● Try it
The entire listing below should be output exactly as it stands.
[Material to process]
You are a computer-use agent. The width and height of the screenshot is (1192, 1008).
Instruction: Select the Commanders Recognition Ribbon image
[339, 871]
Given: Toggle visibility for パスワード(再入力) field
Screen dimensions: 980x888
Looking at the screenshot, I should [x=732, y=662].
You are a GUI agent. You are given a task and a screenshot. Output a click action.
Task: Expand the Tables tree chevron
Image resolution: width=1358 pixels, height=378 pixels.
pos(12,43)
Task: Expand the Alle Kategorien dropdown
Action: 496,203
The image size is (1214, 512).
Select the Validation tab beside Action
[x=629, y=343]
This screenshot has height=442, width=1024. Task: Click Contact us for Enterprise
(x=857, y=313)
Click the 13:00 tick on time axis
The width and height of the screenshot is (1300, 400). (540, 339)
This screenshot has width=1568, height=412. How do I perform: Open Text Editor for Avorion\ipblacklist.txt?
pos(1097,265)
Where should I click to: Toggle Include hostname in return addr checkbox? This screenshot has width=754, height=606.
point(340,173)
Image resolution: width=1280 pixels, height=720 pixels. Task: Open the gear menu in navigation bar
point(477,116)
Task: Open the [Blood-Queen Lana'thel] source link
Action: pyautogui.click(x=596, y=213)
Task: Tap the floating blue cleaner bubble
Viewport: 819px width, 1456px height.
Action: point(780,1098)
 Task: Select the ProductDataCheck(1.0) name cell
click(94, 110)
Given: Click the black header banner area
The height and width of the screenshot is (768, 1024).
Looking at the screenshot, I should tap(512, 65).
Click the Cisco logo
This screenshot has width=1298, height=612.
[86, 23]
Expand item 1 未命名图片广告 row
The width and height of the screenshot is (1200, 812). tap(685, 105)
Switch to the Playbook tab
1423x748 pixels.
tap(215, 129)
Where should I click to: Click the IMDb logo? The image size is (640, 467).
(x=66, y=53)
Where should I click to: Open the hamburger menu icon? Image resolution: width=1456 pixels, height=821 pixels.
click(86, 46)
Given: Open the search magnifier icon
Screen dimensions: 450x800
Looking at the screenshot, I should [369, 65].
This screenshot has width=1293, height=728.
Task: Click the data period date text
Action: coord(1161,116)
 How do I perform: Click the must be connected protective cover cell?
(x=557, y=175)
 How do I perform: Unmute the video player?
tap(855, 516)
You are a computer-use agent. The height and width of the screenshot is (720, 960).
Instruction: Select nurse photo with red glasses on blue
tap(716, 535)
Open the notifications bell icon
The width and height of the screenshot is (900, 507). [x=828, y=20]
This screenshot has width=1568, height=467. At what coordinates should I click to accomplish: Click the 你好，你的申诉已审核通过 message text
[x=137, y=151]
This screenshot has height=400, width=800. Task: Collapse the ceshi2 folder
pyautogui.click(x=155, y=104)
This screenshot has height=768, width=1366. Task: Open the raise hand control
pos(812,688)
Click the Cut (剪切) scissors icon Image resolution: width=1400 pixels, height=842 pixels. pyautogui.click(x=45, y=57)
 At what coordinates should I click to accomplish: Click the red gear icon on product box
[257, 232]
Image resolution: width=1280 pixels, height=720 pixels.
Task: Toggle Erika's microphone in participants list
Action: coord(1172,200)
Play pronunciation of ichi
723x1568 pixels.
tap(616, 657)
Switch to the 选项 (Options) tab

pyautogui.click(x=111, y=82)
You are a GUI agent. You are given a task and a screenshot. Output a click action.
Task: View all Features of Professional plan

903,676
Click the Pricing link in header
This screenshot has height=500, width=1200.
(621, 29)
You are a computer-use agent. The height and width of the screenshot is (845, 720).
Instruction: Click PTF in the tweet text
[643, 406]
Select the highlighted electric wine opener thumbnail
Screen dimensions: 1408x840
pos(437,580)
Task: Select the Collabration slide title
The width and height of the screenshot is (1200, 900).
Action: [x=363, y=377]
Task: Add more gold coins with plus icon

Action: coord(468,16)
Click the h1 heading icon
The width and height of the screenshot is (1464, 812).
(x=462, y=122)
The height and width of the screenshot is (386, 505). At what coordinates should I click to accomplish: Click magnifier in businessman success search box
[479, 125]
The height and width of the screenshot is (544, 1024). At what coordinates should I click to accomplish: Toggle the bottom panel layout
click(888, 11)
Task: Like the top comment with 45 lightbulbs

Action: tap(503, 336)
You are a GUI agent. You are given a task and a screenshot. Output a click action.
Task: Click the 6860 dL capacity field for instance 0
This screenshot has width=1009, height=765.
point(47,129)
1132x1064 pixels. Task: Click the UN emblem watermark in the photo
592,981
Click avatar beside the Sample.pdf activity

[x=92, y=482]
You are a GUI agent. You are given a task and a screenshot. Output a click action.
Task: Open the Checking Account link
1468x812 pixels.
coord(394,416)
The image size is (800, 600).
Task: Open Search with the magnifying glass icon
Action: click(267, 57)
[/Material to process]
● Response area
You are a computer-use agent. The width and height of the screenshot is (1192, 1008).
Instruction: Select the Commanders Recognition Ribbon image
[339, 871]
Given: Toggle visibility for パスワード(再入力) field
Screen dimensions: 980x888
Looking at the screenshot, I should [x=732, y=662].
You are a GUI agent. You are given a task and a screenshot. Output a click action.
Task: Expand the Tables tree chevron
Image resolution: width=1358 pixels, height=378 pixels.
pos(12,43)
Task: Expand the Alle Kategorien dropdown
Action: 496,203
The image size is (1214, 512).
Select the Validation tab beside Action
[x=629, y=343]
This screenshot has height=442, width=1024. Task: Click Contact us for Enterprise
(x=857, y=313)
Click the 13:00 tick on time axis
The width and height of the screenshot is (1300, 400). (540, 339)
This screenshot has width=1568, height=412. How do I perform: Open Text Editor for Avorion\ipblacklist.txt?
pos(1097,265)
Where should I click to: Toggle Include hostname in return addr checkbox? This screenshot has width=754, height=606.
point(340,173)
Image resolution: width=1280 pixels, height=720 pixels. Task: Open the gear menu in navigation bar
point(477,116)
Task: Open the [Blood-Queen Lana'thel] source link
Action: pyautogui.click(x=596, y=213)
Task: Tap the floating blue cleaner bubble
Viewport: 819px width, 1456px height.
Action: point(780,1098)
 Task: Select the ProductDataCheck(1.0) name cell
click(94, 110)
Given: Click the black header banner area
The height and width of the screenshot is (768, 1024).
Looking at the screenshot, I should tap(512, 65).
Click the Cisco logo
This screenshot has width=1298, height=612.
[86, 23]
Expand item 1 未命名图片广告 row
The width and height of the screenshot is (1200, 812). tap(685, 105)
Switch to the Playbook tab
1423x748 pixels.
tap(215, 129)
Where should I click to: Click the IMDb logo? The image size is (640, 467).
(x=66, y=53)
Where should I click to: Open the hamburger menu icon? Image resolution: width=1456 pixels, height=821 pixels.
click(86, 46)
Given: Open the search magnifier icon
Screen dimensions: 450x800
Looking at the screenshot, I should [369, 65].
This screenshot has width=1293, height=728.
Task: Click the data period date text
Action: coord(1161,116)
 How do I perform: Click the must be connected protective cover cell?
(x=557, y=175)
 How do I perform: Unmute the video player?
tap(855, 516)
You are a computer-use agent. The height and width of the screenshot is (720, 960).
Instruction: Select nurse photo with red glasses on blue
tap(716, 535)
Open the notifications bell icon
The width and height of the screenshot is (900, 507). [x=828, y=20]
This screenshot has width=1568, height=467. At what coordinates should I click to accomplish: Click the 你好，你的申诉已审核通过 message text
[x=137, y=151]
This screenshot has height=400, width=800. Task: Collapse the ceshi2 folder
pyautogui.click(x=155, y=104)
This screenshot has height=768, width=1366. Task: Open the raise hand control
pos(812,688)
Click the Cut (剪切) scissors icon Image resolution: width=1400 pixels, height=842 pixels. pyautogui.click(x=45, y=57)
 At what coordinates should I click to accomplish: Click the red gear icon on product box
[257, 232]
Image resolution: width=1280 pixels, height=720 pixels.
Task: Toggle Erika's microphone in participants list
Action: coord(1172,200)
Play pronunciation of ichi
723x1568 pixels.
tap(616, 657)
Switch to the 选项 (Options) tab

pyautogui.click(x=111, y=82)
You are a GUI agent. You are given a task and a screenshot. Output a click action.
Task: View all Features of Professional plan

903,676
Click the Pricing link in header
This screenshot has height=500, width=1200.
(621, 29)
You are a computer-use agent. The height and width of the screenshot is (845, 720).
Instruction: Click PTF in the tweet text
[643, 406]
Select the highlighted electric wine opener thumbnail
Screen dimensions: 1408x840
pos(437,580)
Task: Select the Collabration slide title
The width and height of the screenshot is (1200, 900).
Action: [x=363, y=377]
Task: Add more gold coins with plus icon

Action: coord(468,16)
Click the h1 heading icon
The width and height of the screenshot is (1464, 812).
(x=462, y=122)
The height and width of the screenshot is (386, 505). At what coordinates should I click to accomplish: Click magnifier in businessman success search box
[479, 125]
The height and width of the screenshot is (544, 1024). At what coordinates should I click to accomplish: Toggle the bottom panel layout
click(888, 11)
Task: Like the top comment with 45 lightbulbs

Action: tap(503, 336)
You are a GUI agent. You are given a task and a screenshot. Output a click action.
Task: Click the 6860 dL capacity field for instance 0
This screenshot has width=1009, height=765.
point(47,129)
1132x1064 pixels. Task: Click the UN emblem watermark in the photo
592,981
Click avatar beside the Sample.pdf activity

[x=92, y=482]
You are a GUI agent. You are given a task and a screenshot. Output a click action.
Task: Open the Checking Account link
1468x812 pixels.
coord(394,416)
The image size is (800, 600).
Task: Open Search with the magnifying glass icon
Action: click(267, 57)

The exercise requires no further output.